Excerpted with permission from Better Food for Dogs A complete cookbook and nutrition guide. David Bastin, Jennifer Ashton and Dr. Grant Nixon D.V.M. Published by Robert Rose Inc.


----------



## maltx3 (Dec 23, 2004)

Here is a recipe I use for my malts. It's also based on a recipe from the book "Better Food For Dogs" and I have adjusted it here and there. I ran an analysis on it to get the percentage of protein, because that's a concern for one of my girls & found it is pretty balanced for a generic recipe. 

This recipe is based on a 10 lb. dog (approx.) and should be divided into 4 servings (four 1/2 cup portions). For my 7 lb. girl I divide it into 5 servings (five 1/3 cup portions) and reduce the eggshell to 1/2 tsp.

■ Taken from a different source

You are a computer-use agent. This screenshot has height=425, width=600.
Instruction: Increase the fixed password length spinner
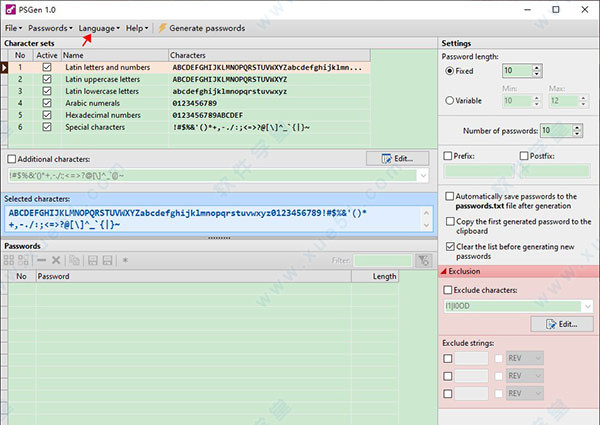click(537, 67)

1.5 cups extra lean ground turkey, cooked 
1.3 cups enriched parboiled brown long grain rice, cooked
0.5 cups mixed frozen vegetables, raw, ground
1/8 tsp. iodized table salt
1/8 tsp. Potassium Chloride
2 tsp. canola oil
3/4 tsp. ground eggshell powder or 1 tsp. bonemeal powder
1/3 capsule multi vi-min without copper & iron (NutriCology brand)

You can substitute the turkey with the same quantity of ground chicken or baked fish or with 1 cup of lean ground beef. The veggies can be raw or cooked as long as they are finely ground.

Total kcal: 915.94 or 228.99 per serving (or 183 per serving if divided into 5 servings)

Percents: Protein 25.24%
Fats 33.83%
Carbs 40.93%


----------